What to work on: Copy the account of finding Codependents Anonymous, starting at the words "The day I finally" and ending after "hour. I went.", and replace "hotline" with "helpline".

Extract provided:
The day I finally put her out, I called a hotline looking for an Adult Children of Alcoholics program, hoping that even though there was no known addiction in my family, that this would be a program that could help me. I was told there was no ACOA meeting that day, but that there was a program called Codependents Anonymous meeting in an hour. I went.
I remember being pissed during my first CoDA meeting. They read characteristics and they were describing me. I knew I was crazy, but I thought I was my own unique crazy. I didn't find comfort (at least at the time) in not being alone. It pissed me off. I stayed in CoDA for 9 years. Somewhere, I have a chip to prove it. I learned all kinds of things about boundaries and taking care of me. But I was single, so I didn't have much opportunity to practice those skills.

Dataset:

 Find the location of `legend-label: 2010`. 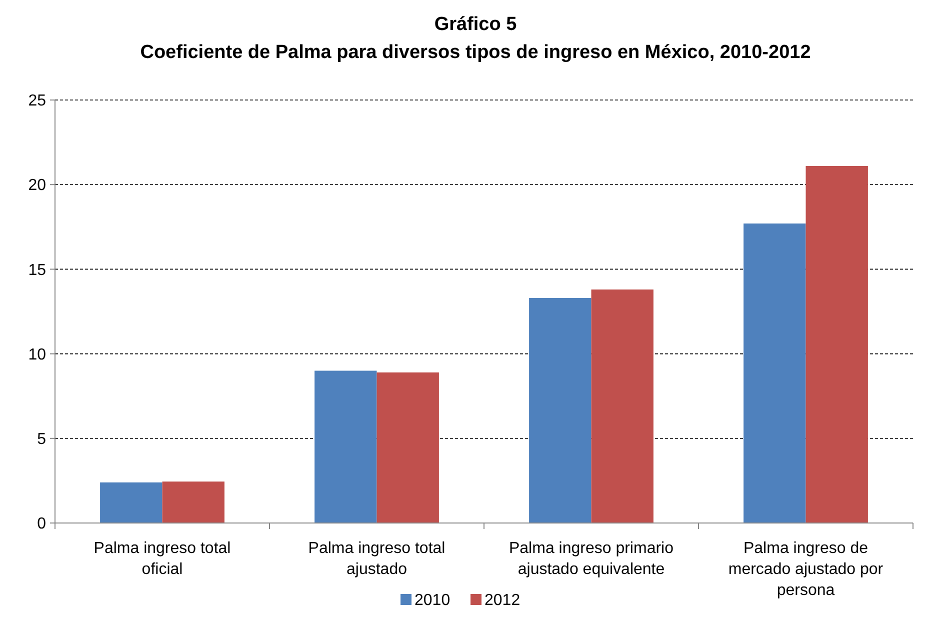

legend-label: 2010 is located at coordinates (432, 600).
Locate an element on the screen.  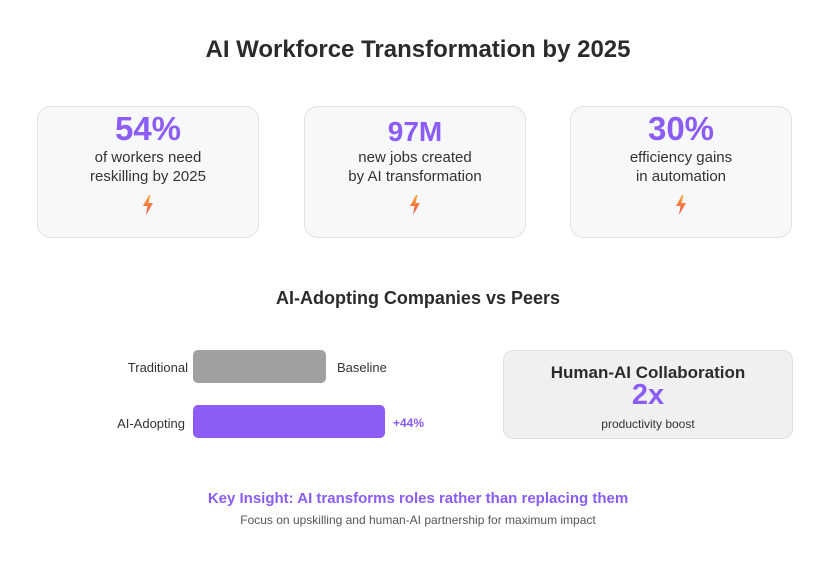
bar-note-increase: +44% is located at coordinates (409, 423).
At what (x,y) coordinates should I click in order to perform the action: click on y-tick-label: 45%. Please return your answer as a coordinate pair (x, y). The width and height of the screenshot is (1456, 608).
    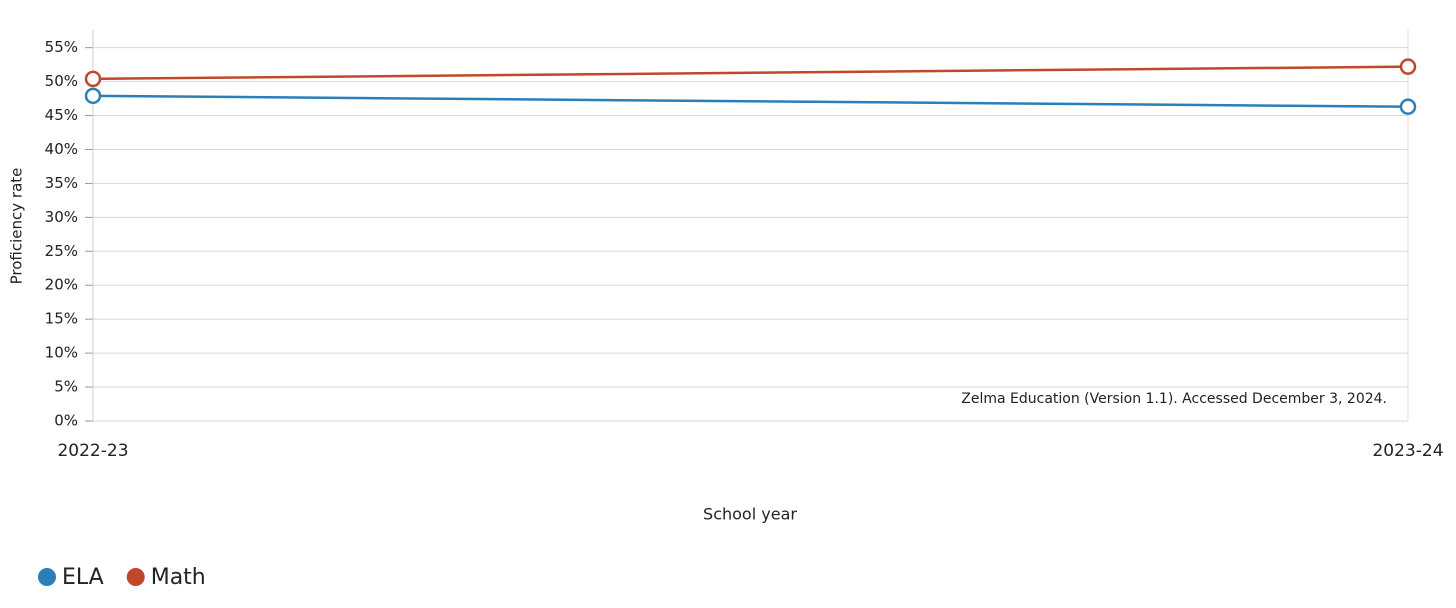
    Looking at the image, I should click on (62, 115).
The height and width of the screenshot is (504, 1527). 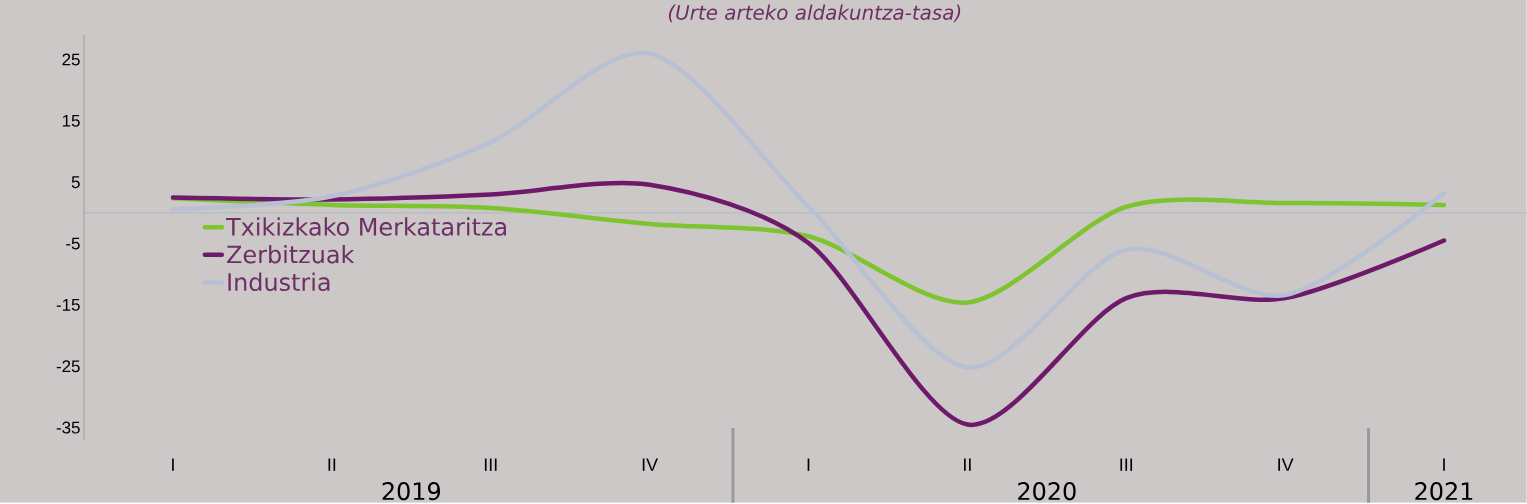 What do you see at coordinates (1444, 491) in the screenshot?
I see `text: 2021` at bounding box center [1444, 491].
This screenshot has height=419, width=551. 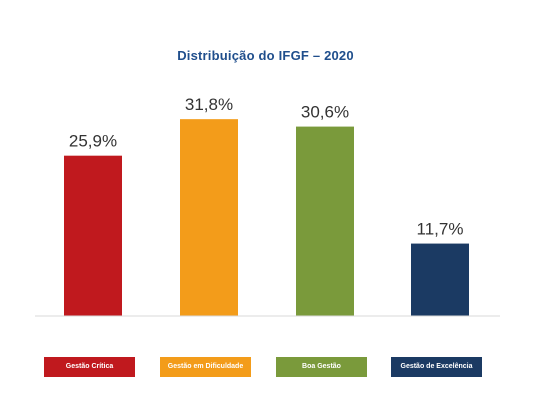 I want to click on legend-item-3: Boa Gestão, so click(x=322, y=367).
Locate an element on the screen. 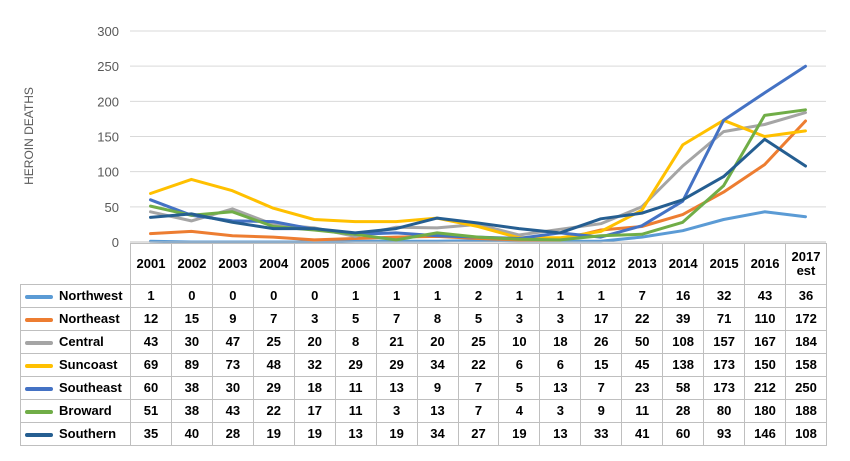  data-label: 212 is located at coordinates (765, 388).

Answer section:
The day I finally put her out, I called a helpline looking for an Adult Children of Alcoholics program, hoping that even though there was no known addiction in my family, that this would be a program that could help me. I was told there was no ACOA meeting that day, but that there was a program called Codependents Anonymous meeting in an hour. I went.